80 Las extravagancias de Calígula en su atavío fueron muchas (cf . Suetonio, Calígula , 52), incluyendo en ellas la variedad y uso irregular que hacía del calzado: se presentaba, por ejemplo, en público con unas hogareñas sandalias (cf . Sobre la ira , III , 18, 5).

81 Este personaje, por otra parte desconocido, debía de tenerse por íntimo de Calígula cuando lo saludó por su praenomen solo.

82 El apodo de Calígula le venía de las botas militares (caligae) que desde pequeño le fueron confeccionando a medida los soldados de su padre (cf . Tácito, Anales , I , 41; Suetonio, Calígula , 9); con razón, pues, lo llama así un veterano centurión (primipilo, esto es, el de mayor antigüedad y rango en una legión); por otra parte, aunque Calígula efectivamente usaba a las veces coturnos (el calzado de los actores trágicos, de alza exagerada), aún le duraba su vieja afición a las caligae (cf . Suetonio, loc . cit . en nota 80).

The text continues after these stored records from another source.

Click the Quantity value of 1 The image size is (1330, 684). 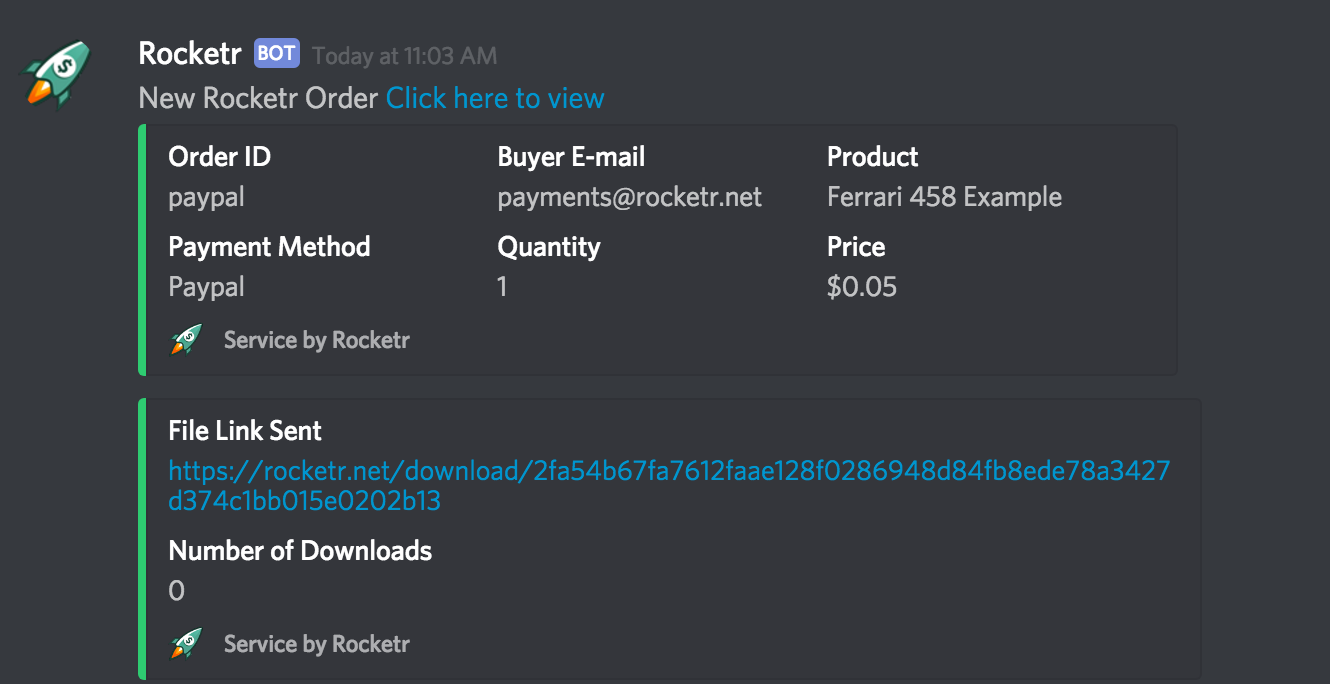(502, 287)
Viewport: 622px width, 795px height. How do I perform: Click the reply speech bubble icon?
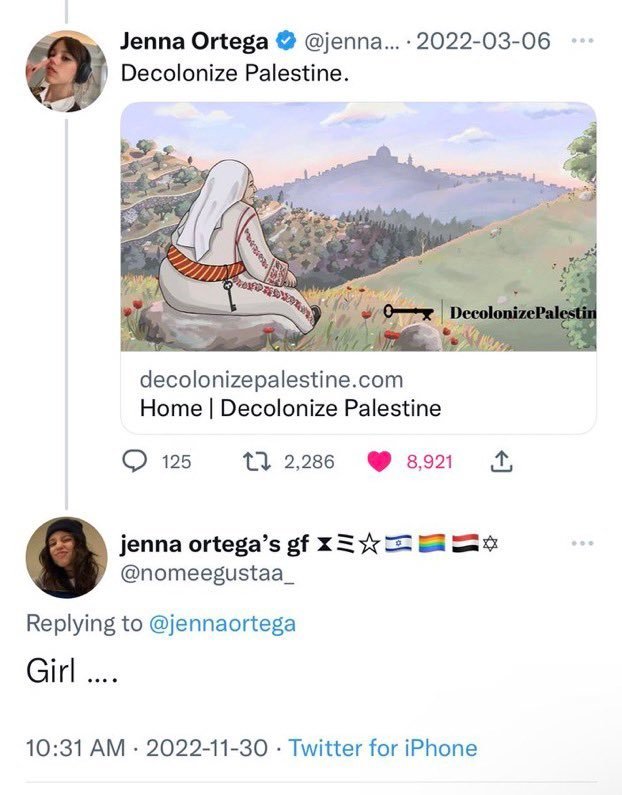click(x=135, y=461)
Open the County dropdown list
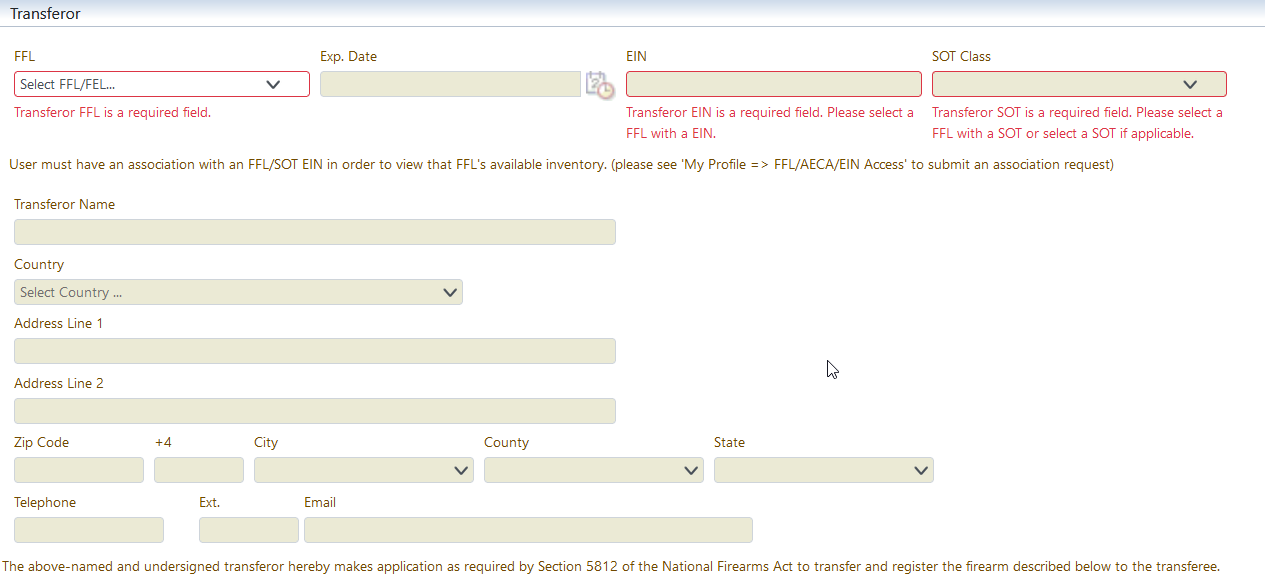 [x=594, y=470]
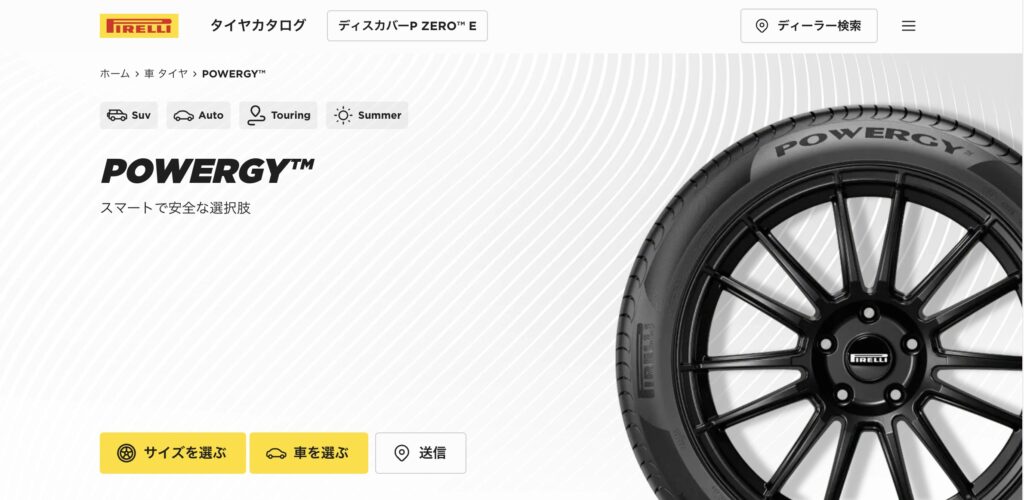This screenshot has height=500, width=1024.
Task: Click the Summer sun icon tag
Action: tap(343, 116)
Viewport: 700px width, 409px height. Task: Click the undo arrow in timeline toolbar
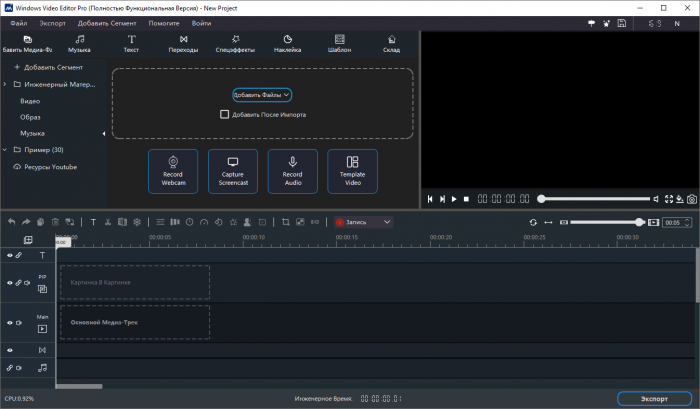coord(11,222)
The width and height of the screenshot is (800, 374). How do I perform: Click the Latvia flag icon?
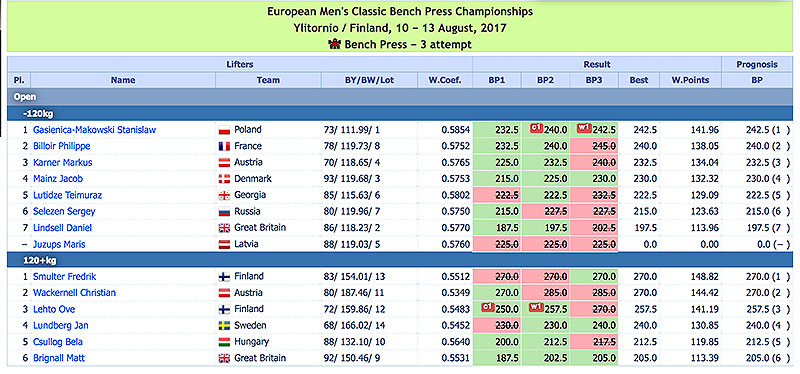[x=224, y=244]
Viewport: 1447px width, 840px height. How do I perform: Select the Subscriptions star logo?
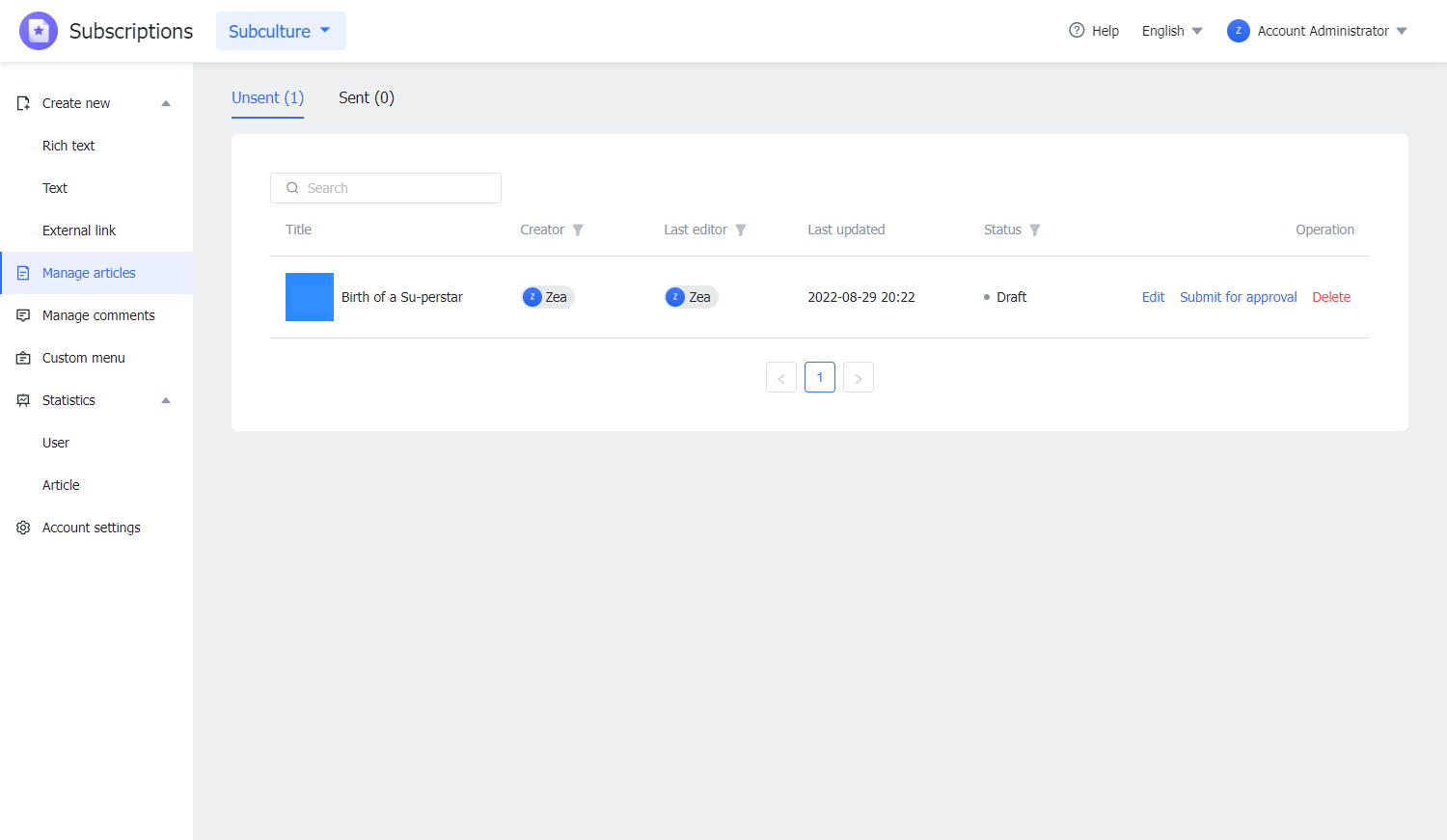(x=39, y=30)
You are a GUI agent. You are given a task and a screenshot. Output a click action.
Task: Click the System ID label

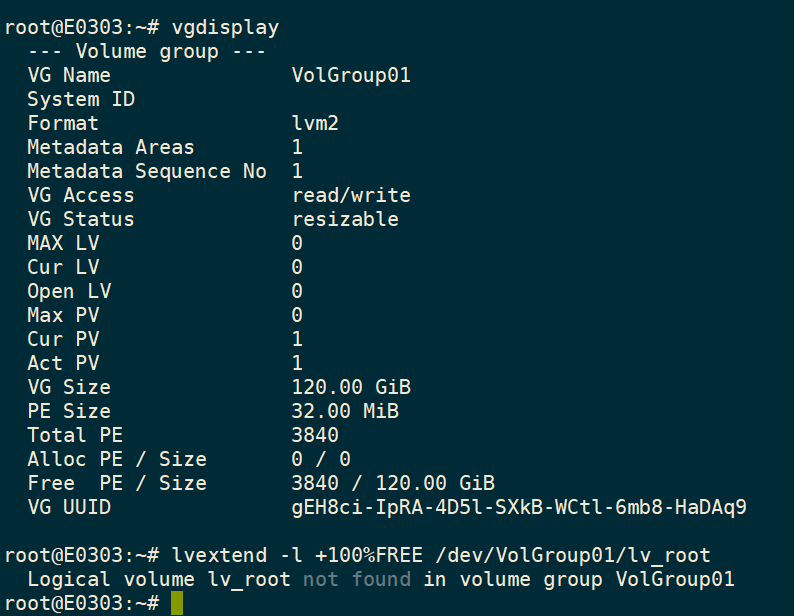81,99
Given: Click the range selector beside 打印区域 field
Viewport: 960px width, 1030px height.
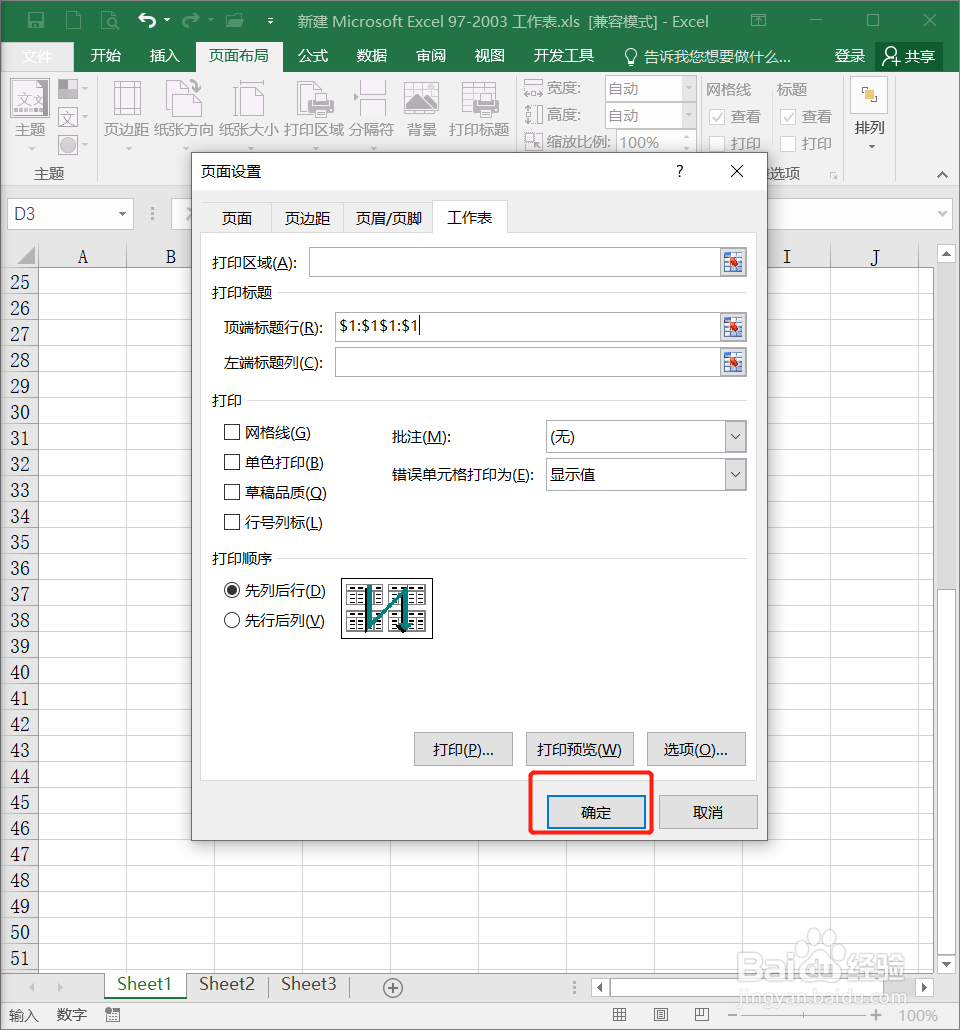Looking at the screenshot, I should click(x=733, y=262).
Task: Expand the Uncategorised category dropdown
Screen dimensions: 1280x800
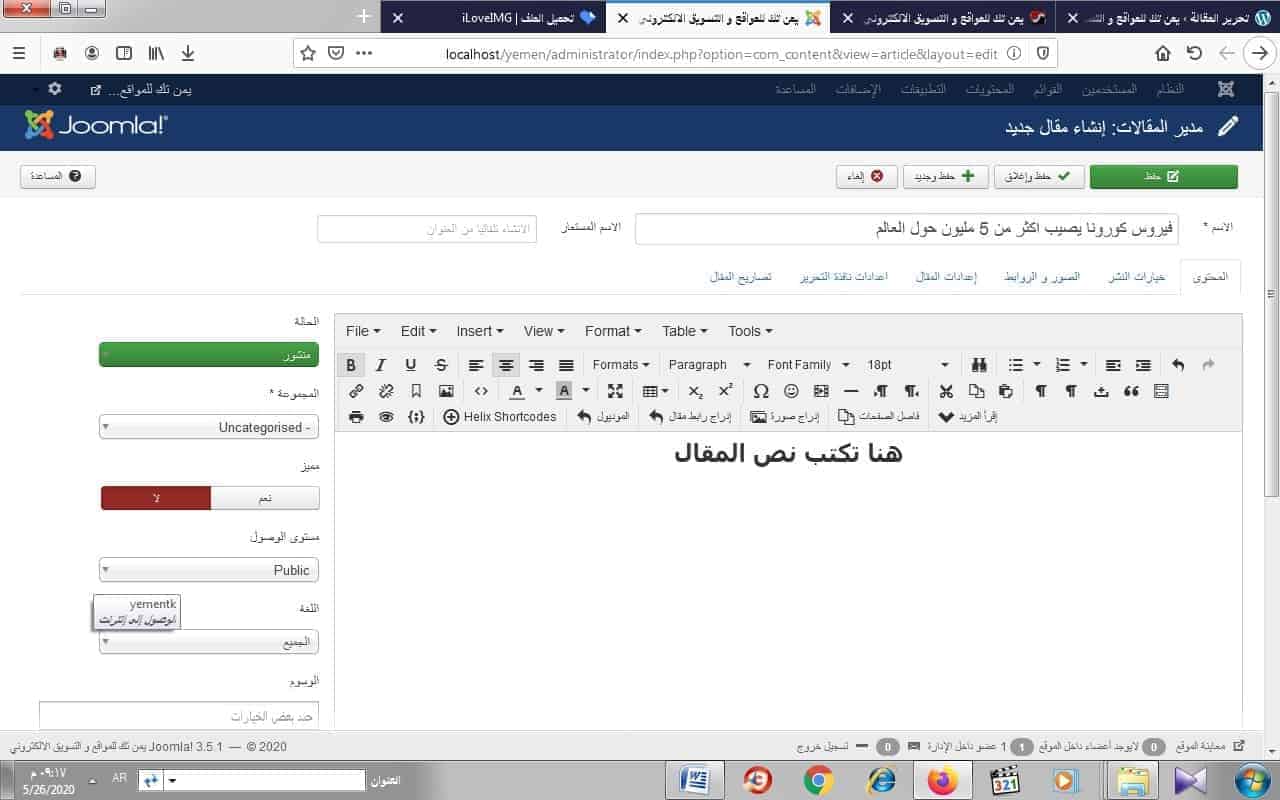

83 Sócrates fue ferozmente ridiculizado por su contemporéneo Aristófanes en la comedia Las nubes , y aparecía en las de otros comediógrafos (cf . Sobre la vida feliz , 27, 2) rivales de Aristófanes, como Amipsias y Éupolis, aunque no haya total certeza sobre cómo era tratado en ellas su personaje (cf . A. Lesky, Historia de la literatura griega , Madrid, 1976, págs. 452-453, y 462). Aún mucho más incierta es la realidad de la tradición sobre el carácter insufrible de Jantipa, esposa de Sócrates y madre de sus tres hijos, tradición plagada de anécdotas como esta que menciona Séneca (cf . P. Grimal, Sénèque . De constantia sapientes . Commentaire , París, 1953, pág. 99).

84 Filósofo discípulo primero de Gorgias, luego de Sócrates, y a su vez maestro de Diógenes, con lo que pasa por fundador o precursor de la escuela cínica.

85 Cibeles, la Gran Madre, era efectivamente una diosa importada del Asia Menor, donde se le rendía culto en ciertos lugares como el Monte Ida, en Frigia (al noroeste del Asia Menor). Esta respuesta de Antístenes está recogida por Diógenes Laercio, VI , 1.